Records on locating elements on screens -
********************
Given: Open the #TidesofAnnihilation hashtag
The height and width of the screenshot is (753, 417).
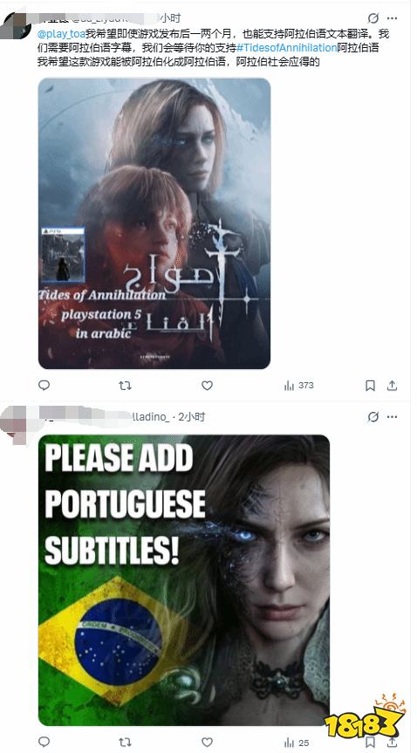Looking at the screenshot, I should point(287,49).
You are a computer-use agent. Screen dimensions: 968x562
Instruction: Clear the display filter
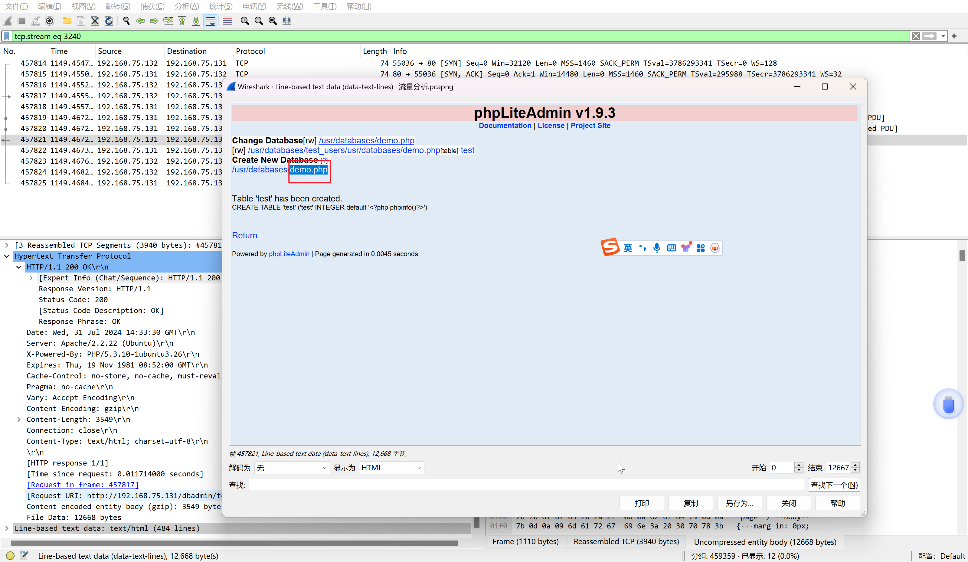point(916,36)
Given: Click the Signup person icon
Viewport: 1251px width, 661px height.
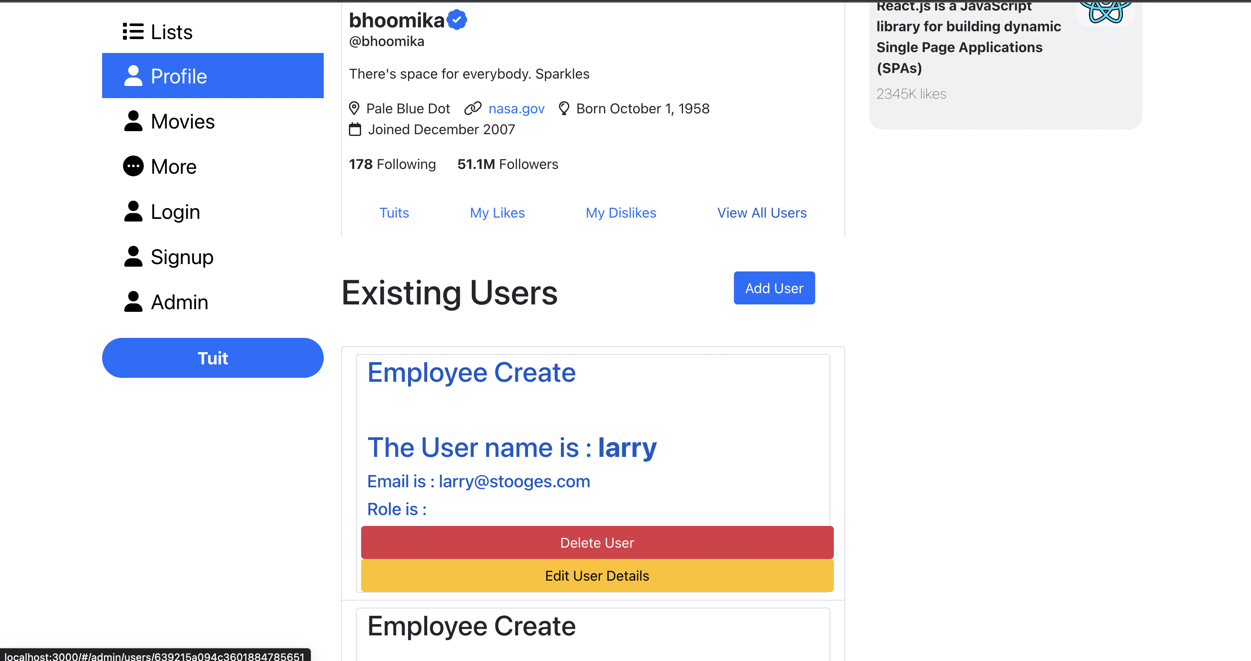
********************
Instructions to follow -
Please copy out every line of the entries above word for word, leaving out the pictures.

Expected output -
Given: Open the #TidesofAnnihilation hashtag
The height and width of the screenshot is (753, 417).
Looking at the screenshot, I should point(287,49).
You are a computer-use agent. Screen dimensions: 968x562
Instruction: Clear the display filter
point(916,36)
Given: Click the Signup person icon
Viewport: 1251px width, 661px height.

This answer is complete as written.